Add the new property, trusted, to the SR-IOV parameters.

parameter_defaults:
  NeutronPhysicalDevMappings:
    - sriov2:p5p2
  NovaPCIPassthrough:
    - vendor_id: "8086"
      product_id: "1572"
      physical_network: "sriov2"
      trusted: "true"

Note

You must include double quotation marks around the value "true".

9.3.2. Utilizing trusted VF networks

Create a network of type vlan.

openstack network create trusted_vf_network  --provider-network-type vlan \
 --provider-segment 111 --provider-physical-network sriov2 \
 --external --disable-port-security

Create a subnet.

openstack subnet create --network trusted_vf_network \
  --ip-version 4 --subnet-range 192.168.111.0/24 --no-dhcp \
 subnet-trusted_vf_network

Create a port. Set the vnic-type option to direct, and the binding-profile option to true.

openstack port create --network sriov111 \
--vnic-type direct --binding-profile trusted=true \
sriov111_port_trusted

Create an instance, and bind it to the previously-created trusted port.

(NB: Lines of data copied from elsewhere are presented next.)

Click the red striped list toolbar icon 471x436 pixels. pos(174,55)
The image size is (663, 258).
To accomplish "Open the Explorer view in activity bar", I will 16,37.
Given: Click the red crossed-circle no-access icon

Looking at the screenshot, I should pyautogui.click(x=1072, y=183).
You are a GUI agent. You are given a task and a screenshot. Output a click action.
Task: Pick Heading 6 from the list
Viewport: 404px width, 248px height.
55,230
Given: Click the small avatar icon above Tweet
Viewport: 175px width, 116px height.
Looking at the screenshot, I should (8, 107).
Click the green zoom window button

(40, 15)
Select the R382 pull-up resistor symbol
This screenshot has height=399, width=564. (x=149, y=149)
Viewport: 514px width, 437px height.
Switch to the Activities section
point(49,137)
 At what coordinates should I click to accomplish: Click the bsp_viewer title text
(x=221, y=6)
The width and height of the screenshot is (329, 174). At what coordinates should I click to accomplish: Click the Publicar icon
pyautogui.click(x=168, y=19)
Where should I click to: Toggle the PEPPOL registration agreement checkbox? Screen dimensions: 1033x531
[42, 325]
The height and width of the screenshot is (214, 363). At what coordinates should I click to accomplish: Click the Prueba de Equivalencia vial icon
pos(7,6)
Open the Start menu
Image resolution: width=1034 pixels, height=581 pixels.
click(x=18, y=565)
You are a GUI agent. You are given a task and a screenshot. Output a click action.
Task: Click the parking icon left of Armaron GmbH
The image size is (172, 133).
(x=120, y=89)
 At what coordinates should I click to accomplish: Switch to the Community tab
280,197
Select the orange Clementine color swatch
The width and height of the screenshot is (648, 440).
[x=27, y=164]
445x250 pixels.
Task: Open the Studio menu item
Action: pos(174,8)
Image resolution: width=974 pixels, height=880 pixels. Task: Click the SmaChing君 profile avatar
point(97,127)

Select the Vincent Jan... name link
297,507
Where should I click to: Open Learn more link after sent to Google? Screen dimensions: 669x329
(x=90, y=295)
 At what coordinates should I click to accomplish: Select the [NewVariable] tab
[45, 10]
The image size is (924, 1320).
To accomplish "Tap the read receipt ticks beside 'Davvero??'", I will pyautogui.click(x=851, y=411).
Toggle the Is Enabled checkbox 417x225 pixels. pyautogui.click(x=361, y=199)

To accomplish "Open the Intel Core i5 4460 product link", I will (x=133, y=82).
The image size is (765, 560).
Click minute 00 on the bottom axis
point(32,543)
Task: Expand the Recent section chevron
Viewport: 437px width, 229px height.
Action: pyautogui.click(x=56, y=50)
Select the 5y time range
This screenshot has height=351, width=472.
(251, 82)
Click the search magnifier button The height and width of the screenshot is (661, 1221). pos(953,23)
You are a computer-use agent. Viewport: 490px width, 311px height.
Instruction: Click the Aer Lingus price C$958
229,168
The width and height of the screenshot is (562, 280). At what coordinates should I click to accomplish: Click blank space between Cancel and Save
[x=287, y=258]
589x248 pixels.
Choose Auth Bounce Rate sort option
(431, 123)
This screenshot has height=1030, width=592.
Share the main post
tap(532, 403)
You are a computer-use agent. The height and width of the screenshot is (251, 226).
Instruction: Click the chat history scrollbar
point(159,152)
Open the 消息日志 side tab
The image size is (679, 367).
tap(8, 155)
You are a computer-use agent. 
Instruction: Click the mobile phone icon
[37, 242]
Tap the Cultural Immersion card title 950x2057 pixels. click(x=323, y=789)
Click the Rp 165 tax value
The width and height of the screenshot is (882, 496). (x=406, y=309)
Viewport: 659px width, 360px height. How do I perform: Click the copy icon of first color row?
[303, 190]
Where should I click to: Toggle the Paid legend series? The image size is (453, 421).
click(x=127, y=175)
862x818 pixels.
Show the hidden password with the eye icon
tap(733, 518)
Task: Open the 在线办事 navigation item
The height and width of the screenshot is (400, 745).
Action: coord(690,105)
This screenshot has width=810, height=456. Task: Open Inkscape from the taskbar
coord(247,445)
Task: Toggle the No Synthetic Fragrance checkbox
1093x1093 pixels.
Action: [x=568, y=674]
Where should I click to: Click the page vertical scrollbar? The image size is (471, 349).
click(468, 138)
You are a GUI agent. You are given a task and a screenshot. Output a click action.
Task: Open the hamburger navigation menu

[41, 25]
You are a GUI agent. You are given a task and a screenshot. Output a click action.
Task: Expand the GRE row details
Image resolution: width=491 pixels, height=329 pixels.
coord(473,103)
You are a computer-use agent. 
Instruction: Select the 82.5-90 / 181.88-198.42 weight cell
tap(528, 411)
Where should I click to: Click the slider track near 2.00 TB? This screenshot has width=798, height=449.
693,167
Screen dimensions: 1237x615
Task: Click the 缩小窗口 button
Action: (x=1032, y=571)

openstack server create --image rhel --flavor dpdk  --network internal --port trusted_vf_network_port_trusted --config-drive True --wait rhel-dpdk-sriov_trusted

Verify the trusted VF configuration on the hypervisor

On the compute node that you created the instance, enter the following command:

# ip link
7: p5p2: <BROADCAST,MULTICAST,UP,LOWER_UP> mtu 9000 qdisc mq state UP mode DEFAULT group default qlen 1000
    link/ether b4:96:91:1c:40:fa brd ff:ff:ff:ff:ff:ff
    vf 6 MAC fa:16:3e:b8:91:c2, vlan 111, spoof checking off, link-state auto, trust on, query_rss off
    vf 7 MAC fa:16:3e:84:cf:c8, vlan 111, spoof checking off, link-state auto, trust off, query_rss off

Verify that the trust status of the VF is trust on. The example output contains details of an environment that contains two ports. Note that vf 6 contains the text trust on.
You can disable spoof checking if you set port_security_enabled: false in the Networking service (neutron) network, or if you include the argument --disable-port-security when you run the openstack port create command.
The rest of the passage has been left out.